Jerini of Germany said yesterday reported the results of its two pivotal Phase III trials of its bradykinin B2 receptor antagonist icatibant in the treatment of hereditary angioedema (HAE), saying that it intends to press ahead with filing for approval of the drug in Europe and the USA before the end of the year.
One of the studies – dubbed FAST-1 – failed to reach its primary endpoint of a significant reduction in the time to onset of symptom relief with icatibant, but Jerini said the results were ‘clinically relevant’ and supported the findings of the second study, FAST-2.
The latter study did meet its primary objective of reducing the time to symptom relief, while secondary endpoints, such as patient and physician reported time to first improvement of symptoms, and the time to almost complete relief of symptoms showed highly significant results in favour of icatibant in both studies.

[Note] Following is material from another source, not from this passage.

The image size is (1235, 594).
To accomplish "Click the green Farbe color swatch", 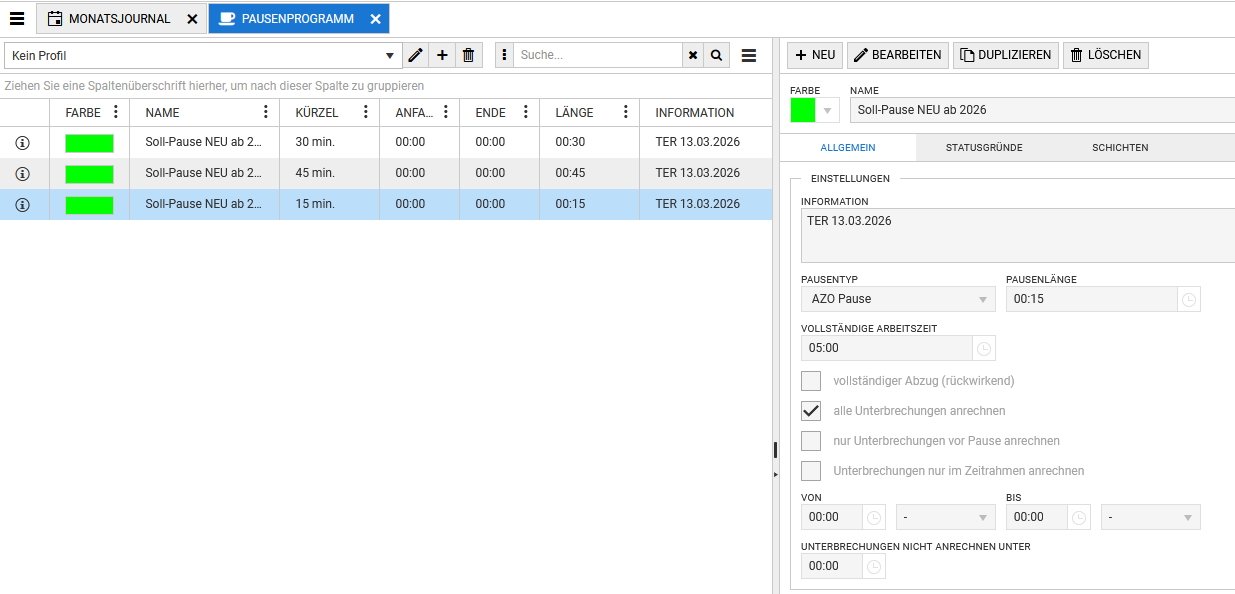I will (803, 110).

Jens Schneider-Mergener Jerini’s chief executive, said: “We are looking forward to presenting these data to the US Food and Drug Administration and European medicines Agency, and will continue with our plans to begin submission for regulatory approval in December 2006.
“HAE patients are in need of a reliable treatment allowing them to manage their disease themselves,” he added.
HAE is a debilitating and potentially life-threatening genetic disease characterised by unpredictable recurring swelling attacks in the hands, feet, face, larynx, and abdomen. It is caused by a malfunction in the C1 esterase inhibitor enzyme that results in the build up of an excess of the vasodilation- and permeability-inducing bradykinin peptide in the blood stream.
Other companies developing treatments for HAE include Pharming, whose recombinant human C1 inhibitor has just been filed for approval in Europe, as well as Lev Pharmaceuticals’ C1-esterase inhibitor C1-INH (in Phase III) and Dyax Corp’s DX-88 (in Phase II).